The documentary is titled Libera Nos (Deliver Us) and the 80-year-old star is Franciscan Father Cataldo Migliazzo, who performs exorcisms on demand as well as every Tuesday at a regularly scheduled exorcism Mass that is reportedly well-attended by the possessed as well as the possession-curious. Award-winning director Federica Di Giacomo said in an interview in The Hollywood Reporter that she became interested in the practice after reading about a call for priests to become exorcists.
“I was interested in the psychology of everyday life. So it sounded to me quite interesting and also quite absurd. Because how can you teach someone how to deal with the devil?”
Good question.
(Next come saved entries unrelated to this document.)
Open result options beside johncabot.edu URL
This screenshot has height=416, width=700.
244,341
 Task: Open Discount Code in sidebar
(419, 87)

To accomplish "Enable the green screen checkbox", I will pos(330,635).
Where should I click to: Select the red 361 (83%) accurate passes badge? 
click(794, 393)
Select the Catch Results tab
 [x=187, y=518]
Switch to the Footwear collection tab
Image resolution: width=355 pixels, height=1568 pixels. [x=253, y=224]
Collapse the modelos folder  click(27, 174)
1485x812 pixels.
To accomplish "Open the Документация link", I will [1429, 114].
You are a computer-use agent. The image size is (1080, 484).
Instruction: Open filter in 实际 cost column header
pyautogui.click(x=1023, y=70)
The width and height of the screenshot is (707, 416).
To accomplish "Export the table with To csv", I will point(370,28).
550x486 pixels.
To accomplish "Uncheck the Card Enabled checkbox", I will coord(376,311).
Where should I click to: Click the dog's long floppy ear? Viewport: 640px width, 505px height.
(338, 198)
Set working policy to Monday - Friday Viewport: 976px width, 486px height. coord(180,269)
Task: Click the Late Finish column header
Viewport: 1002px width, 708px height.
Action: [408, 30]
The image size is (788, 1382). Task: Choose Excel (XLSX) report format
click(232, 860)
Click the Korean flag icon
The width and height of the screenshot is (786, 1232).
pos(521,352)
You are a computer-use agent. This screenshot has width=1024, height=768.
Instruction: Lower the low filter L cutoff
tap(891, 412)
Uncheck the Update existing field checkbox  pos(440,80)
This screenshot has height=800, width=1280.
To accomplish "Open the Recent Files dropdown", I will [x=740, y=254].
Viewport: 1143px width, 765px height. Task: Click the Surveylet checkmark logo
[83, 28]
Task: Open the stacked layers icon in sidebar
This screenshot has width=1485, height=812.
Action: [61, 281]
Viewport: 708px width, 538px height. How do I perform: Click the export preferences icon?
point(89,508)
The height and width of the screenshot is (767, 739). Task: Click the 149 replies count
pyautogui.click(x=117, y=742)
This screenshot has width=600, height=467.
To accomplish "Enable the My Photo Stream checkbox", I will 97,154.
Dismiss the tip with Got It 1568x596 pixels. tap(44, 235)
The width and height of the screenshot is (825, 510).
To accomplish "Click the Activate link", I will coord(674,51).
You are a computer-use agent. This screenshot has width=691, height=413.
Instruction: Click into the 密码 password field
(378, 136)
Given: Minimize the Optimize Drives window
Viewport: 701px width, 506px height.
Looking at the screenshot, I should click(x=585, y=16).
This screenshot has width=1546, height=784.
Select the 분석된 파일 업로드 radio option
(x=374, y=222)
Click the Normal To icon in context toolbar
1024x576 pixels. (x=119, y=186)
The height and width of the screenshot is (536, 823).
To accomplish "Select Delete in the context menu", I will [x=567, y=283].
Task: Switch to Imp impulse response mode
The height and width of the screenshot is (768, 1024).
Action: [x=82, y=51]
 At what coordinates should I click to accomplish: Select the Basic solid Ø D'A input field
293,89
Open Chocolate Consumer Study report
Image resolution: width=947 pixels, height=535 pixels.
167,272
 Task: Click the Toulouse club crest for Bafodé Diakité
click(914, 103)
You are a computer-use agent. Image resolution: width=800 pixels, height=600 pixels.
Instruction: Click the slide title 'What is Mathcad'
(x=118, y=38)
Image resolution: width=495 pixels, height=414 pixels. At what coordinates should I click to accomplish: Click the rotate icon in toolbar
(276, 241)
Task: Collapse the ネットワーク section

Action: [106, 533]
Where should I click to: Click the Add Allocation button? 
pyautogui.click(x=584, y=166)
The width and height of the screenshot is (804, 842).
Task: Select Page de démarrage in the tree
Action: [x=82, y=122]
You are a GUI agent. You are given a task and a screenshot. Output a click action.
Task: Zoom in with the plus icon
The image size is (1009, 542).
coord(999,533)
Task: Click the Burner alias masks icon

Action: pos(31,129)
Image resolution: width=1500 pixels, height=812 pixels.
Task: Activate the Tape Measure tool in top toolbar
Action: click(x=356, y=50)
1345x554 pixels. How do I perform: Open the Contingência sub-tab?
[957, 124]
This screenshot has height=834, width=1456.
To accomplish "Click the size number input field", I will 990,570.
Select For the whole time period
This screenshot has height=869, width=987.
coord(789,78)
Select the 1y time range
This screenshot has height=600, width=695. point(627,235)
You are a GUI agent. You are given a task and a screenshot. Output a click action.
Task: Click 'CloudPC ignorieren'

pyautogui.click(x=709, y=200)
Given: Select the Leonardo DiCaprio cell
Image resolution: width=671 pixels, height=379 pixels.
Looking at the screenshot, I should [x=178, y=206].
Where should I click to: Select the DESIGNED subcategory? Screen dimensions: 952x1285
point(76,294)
As a non-Catholic, she felt qualified to be impartial in her research of the practice that is so steeped in Catholicism but is also a part of many other religions and questioned by many who believe the ‘possessed’ are actually suffering from some sort of mental or physical illness that should be treated by a trained physician or therapist.
“It was a kind of key metaphor to enter in the contemporary question about illness, about the border between psychic and spiritual illness. And it was also about the obsessive search for a healer.”
The highlights of the documentary are Father Migliazzo performing exorcisms on a group of people. As he points out that he feels at least eight people in need of demon removal, a woman begins to groan, a couple of people growl and spit and one man vomits. All are then attended to by other priests who allegedly are also trained exorcists. They hold some of the people down, put crucifixes in their faces and, in one case, throw flour in the face of a woman. That seems to be a new technique.
Did Di Giacomo see any demons cast out? Of that she’s not sure, but she does believe that exorcism has a benefit for certain people because it’s “a way to push out something that is not resolved.” Does that sound like a good thing? Like therapy?
While Father Migliazzo gets the fame and the increased attendance at Tuesday bulk exorcisms, Di Giacomo sees the other priests being the real stars because some of them were recruited to fill the demand.
“So they do wrong things; they do good things; they are really human. It was an occasion to see them in a different way, and also to see the humanity of people who are afraid to say that they are possessed in this society, but in church where they feel more protected they explode. So there was something really interesting about the rage.”
Despite the stigma and the skepticism, exorcisms are increasing in popularity worldwide. Why? Di Giacomo has a theory:
“As the priests said to me, people go to the psychiatrist, they go to the magician, they go to other kinds of healers, and they spend a lot a lot of money. When they finish the money, they go to the priests.”
And that’s why Father Migliazzo has to offer his exorcisms in bulk.